The course has four homework assignments to reinforce the understanding of the concepts and methods. In the place of a final exam, the course has a semester long-project, where a problem is defined for the class, and then each group of students is required to come up with a study design, collect/quality control data, and perform tests, putting everything in the form of a term paper. The homeworks are individual assignments while the project is a group assignment; each project group typically consists of 2-3 students.

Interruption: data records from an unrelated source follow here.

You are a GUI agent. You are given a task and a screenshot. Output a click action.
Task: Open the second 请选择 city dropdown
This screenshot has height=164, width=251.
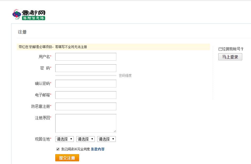pyautogui.click(x=85, y=139)
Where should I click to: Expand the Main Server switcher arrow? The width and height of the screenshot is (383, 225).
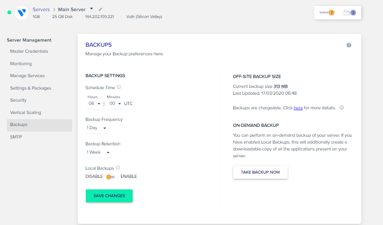pyautogui.click(x=91, y=9)
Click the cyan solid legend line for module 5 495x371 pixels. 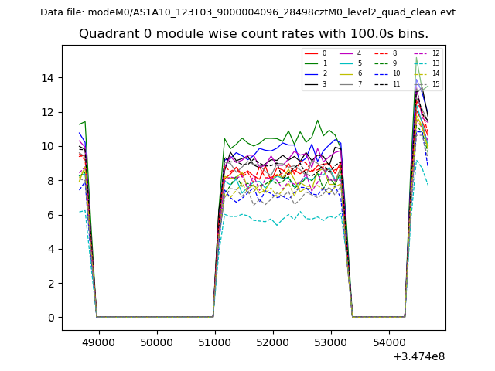click(x=346, y=63)
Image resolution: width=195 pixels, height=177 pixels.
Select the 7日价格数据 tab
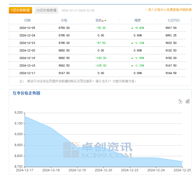click(x=20, y=10)
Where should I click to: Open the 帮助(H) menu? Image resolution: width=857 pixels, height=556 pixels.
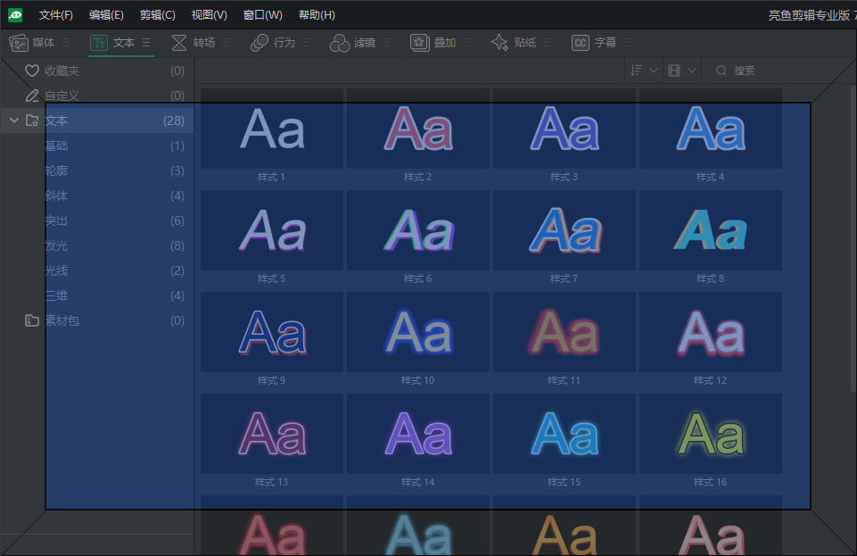point(317,15)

The students need to know R and R Studio in order to process and plot the data. R is becoming one of the most useful tools for computer scientists in the data analytics business. The instructors provide the students with online educational material and organize an R tutorial class. Importantly, the last hour of each three-hour class session is devoted to R programming, where the students code the theoretical principles covered earlier in the session.
Gradebook
10% Participation
4 x 12.5 % Homework
40% Project
COURSE OUTLINE
Course Outline
Lesson 1: Data, Statistics, and Data Science 1/17/2020
Situating Statistics and Machine Learning in Data Science; observations and variables; types of measurements for variables; distributions; numerical descriptive statistics; exploratory data analysis; bivariate data; data collection
Lesson 2: Probabilities and Sampling Distributions 1/24/2020
Probability; discrete probability distributions; continuous probability distributions; sampling distributions
Homework #1 Out
Lesson 3: Principles of Inference 1/31/2020
Hypothesis testing; estimation; sample size; assumptions
Assignment of Projects
Lesson 4: Inferences on a Single Population 2/7/2020
Inferences on the population mean; inferences on a proportion; inferences on the variance of one population; assumptions
Homework #1 Due on 2/7/2020
Homework #2 Out on 2/7/2020
Lesson 5: Inferences for Two Populations 2/14/2020
Inferences on the difference between means using independent samples; inferences on variances; inferences on means for dependent samples; inferences on proportions; assumptions
Lesson 6: Inferences for Two or More Means 2/21/2020
Analysis of variance; linear model; assumptions; specific comparisons; random models; unequal sample sizes; analysis of means
Homework #2 Due on 2/21/2020
Homework #3 Out on 2/21/2020
Lesson 7: Linear Regression 3/6/2020
The regression model; estimation of parameters; inferences for regression; correlation; regression diagnostics
Lesson 8: Multiple Regression 3/27/2020
The multiple regression model; estimation of coefficients; inferential procedures; correlations; special models; multicollinearity; variable selection; detection of outliers
Lesson 9: Linear Models 4/3/2020
The dummy variable model; unbalanced data; models with dummy and interval variables; weighted least squares; correlated errors
Homework #3 Due on 4/3/2020
Homework #4 Out on 4/3/2020
Lesson 10: Categorical Data 4/10/2020
Hypothesis test for a multinomial population; goodness of fit; contingency tables; loglinear model
Lesson 11: Nonparametric Methods 4/17/2020
One sample; two independent samples; more than two samples; rank correlation; the bootstrap
Lesson 12: Experimental Designs 4/24/2020
Randomized designs; paired comparison designs; randomized complete block designs; Latin square designs; Greco-Latin square designs; balanced incomplete block designs; two-factor factorial designs; general factorial designs
Homework #4 Due on 4/27/2020
Project Reports Due on 4/29/2020
References
[1] Horton, N.J. and Kleinman, K. Using R and RStudio for Data Management, Statistical Analysis, and Graphics. CRC Press, 2015
[2] Freund, R. J., W. J. Wilson, and D. L. Mohr. Statistical Methods. 2010.
[3] Montgomery, Douglas, C. Design and Analysis of Experiments. Ninth Edition. John Wiley & Sons, 2017.